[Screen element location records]
- - - - - - -

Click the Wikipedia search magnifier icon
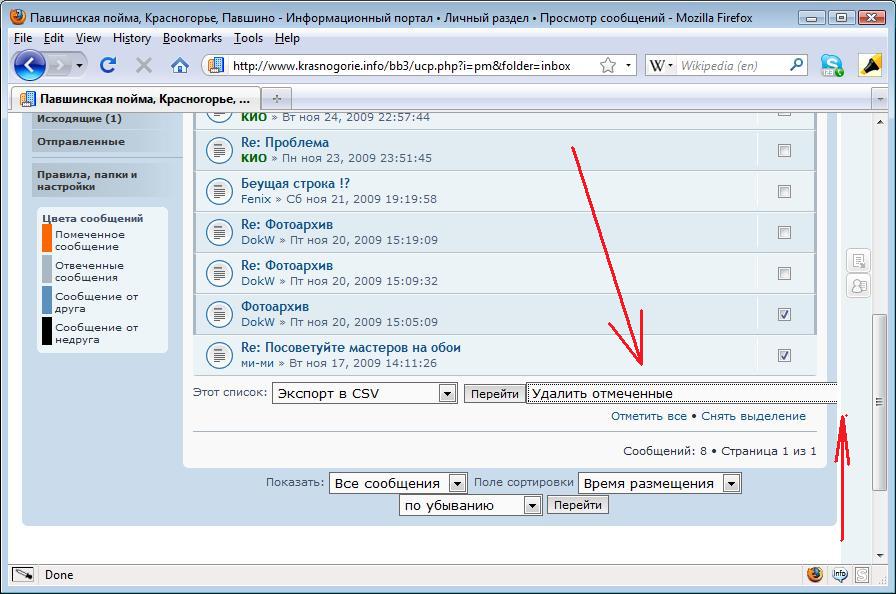The width and height of the screenshot is (896, 594). [796, 66]
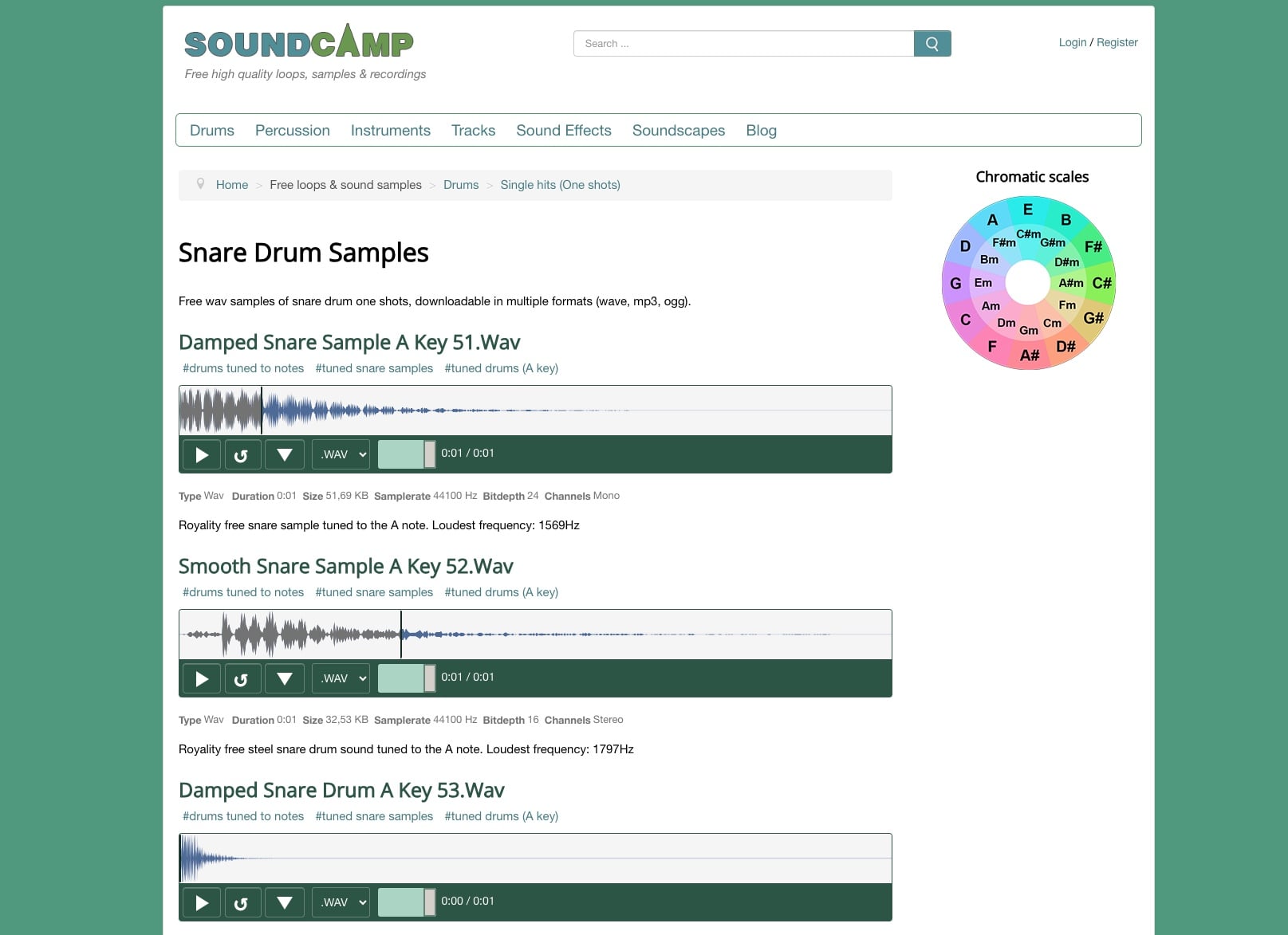Click the search magnifier icon
Screen dimensions: 1288x935
click(932, 43)
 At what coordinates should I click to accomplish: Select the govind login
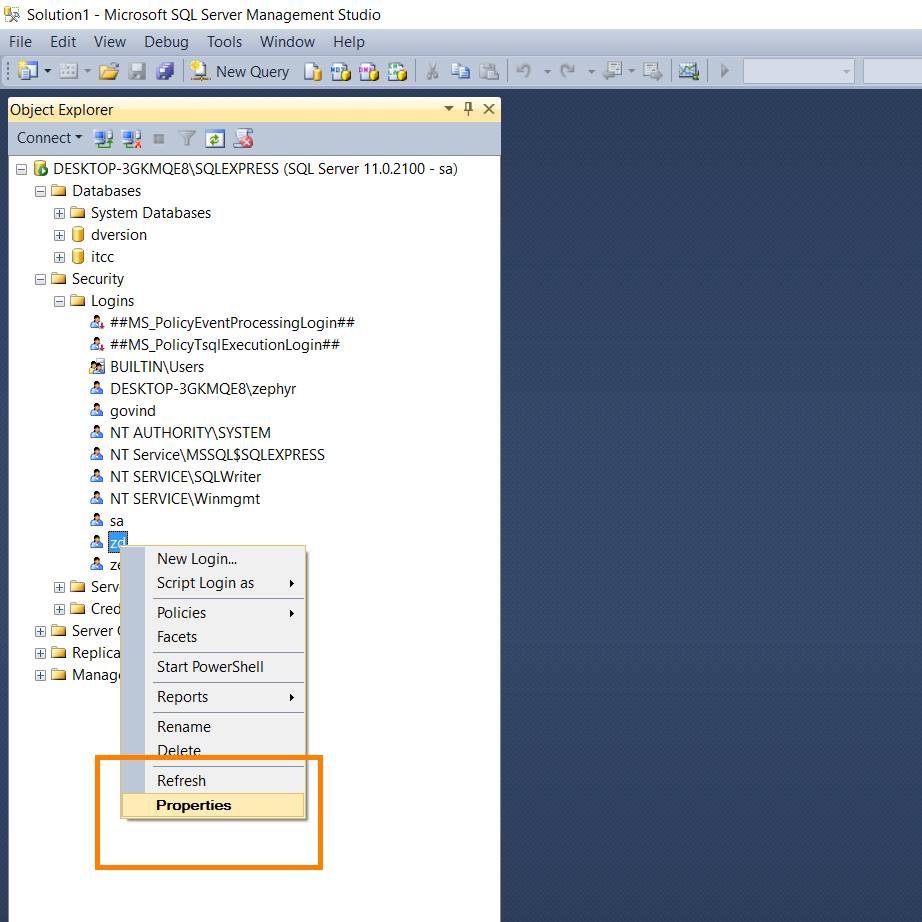pyautogui.click(x=133, y=411)
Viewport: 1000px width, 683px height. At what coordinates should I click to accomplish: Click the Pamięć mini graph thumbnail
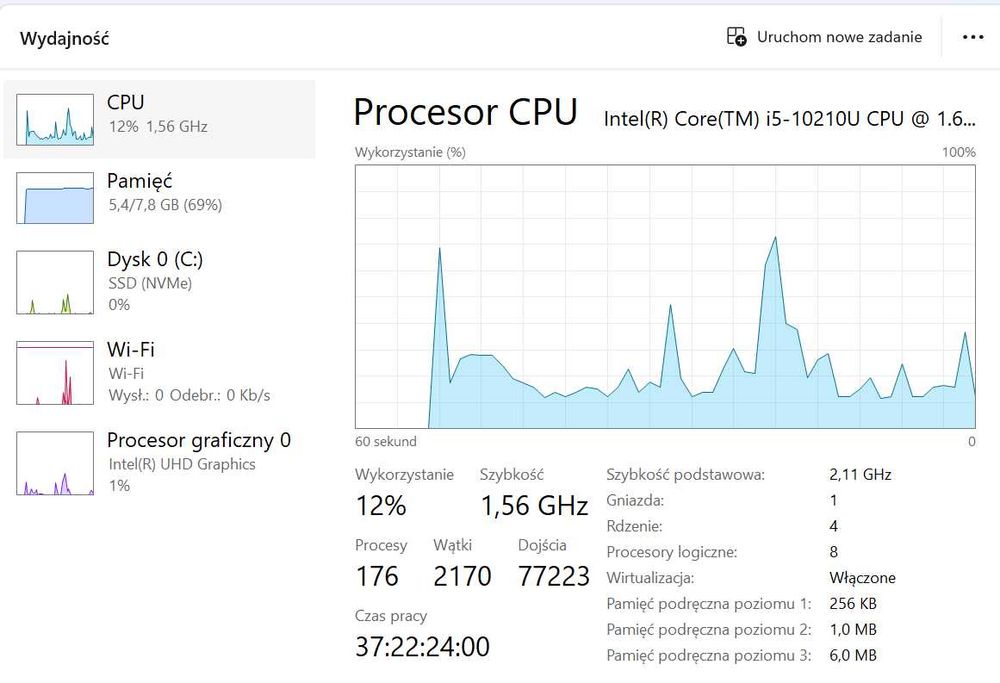pyautogui.click(x=56, y=197)
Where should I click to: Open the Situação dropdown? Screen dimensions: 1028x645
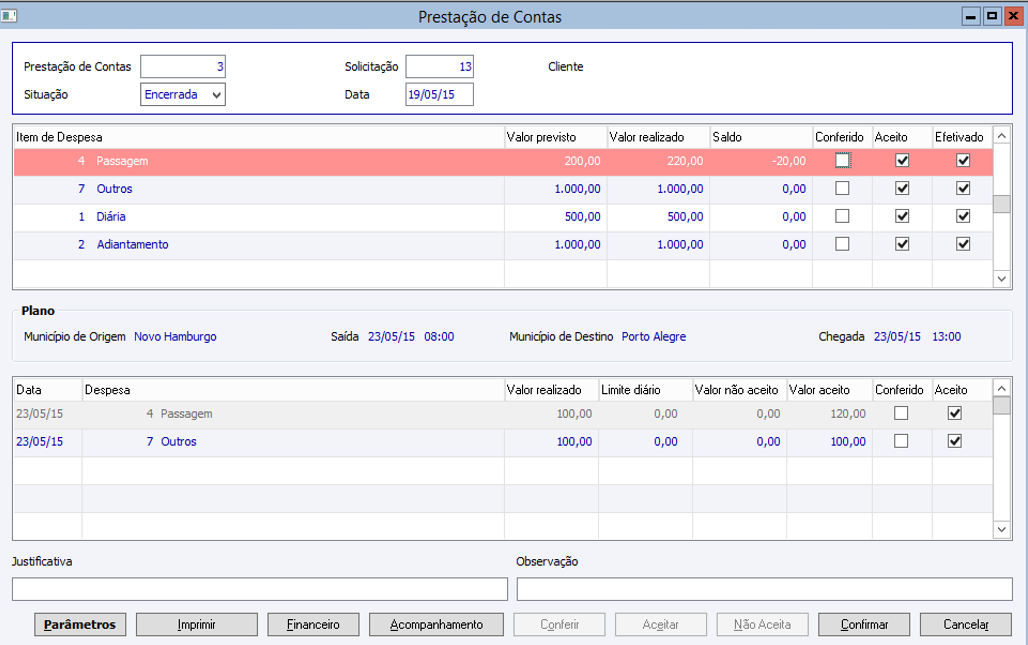tap(217, 95)
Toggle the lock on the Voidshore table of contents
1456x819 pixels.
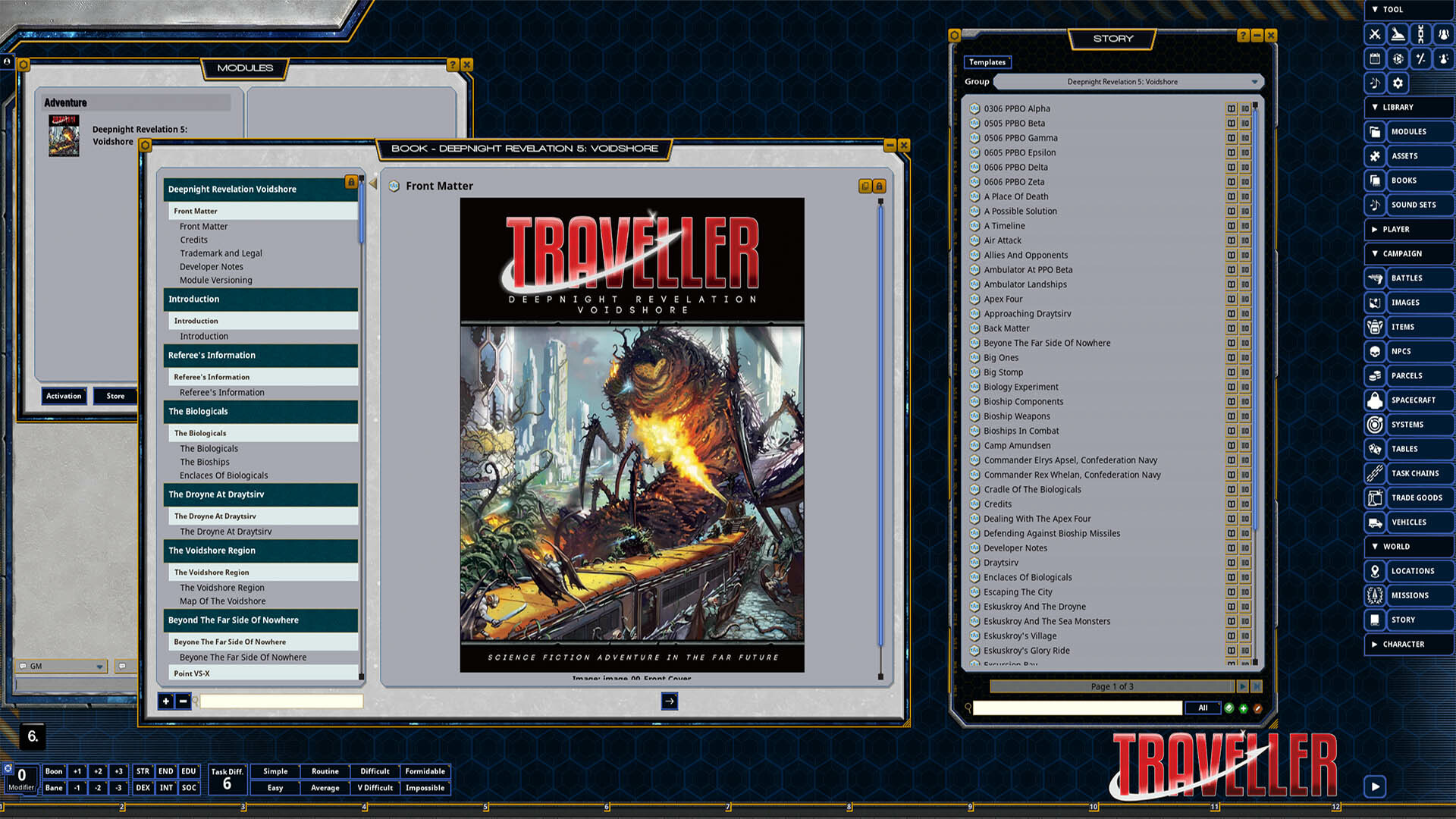(x=351, y=182)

- - - - - - -

(Goal): Write out all of the items above word for word. Leave the pictures out of your answer.

(Task response):
Click the Wikipedia search magnifier icon
The width and height of the screenshot is (896, 594). [796, 66]
Click the search magnifier icon
Screen dimensions: 1288x935
click(932, 43)
 At what coordinates should I click to accomplish: Select the govind login
pyautogui.click(x=133, y=411)
Viewport: 1000px width, 683px height. At what coordinates should I click to accomplish: Click the Pamięć mini graph thumbnail
pyautogui.click(x=56, y=197)
Where should I click to: Open the Situação dropdown? Screen dimensions: 1028x645
tap(217, 95)
Toggle the lock on the Voidshore table of contents
1456x819 pixels.
(x=351, y=182)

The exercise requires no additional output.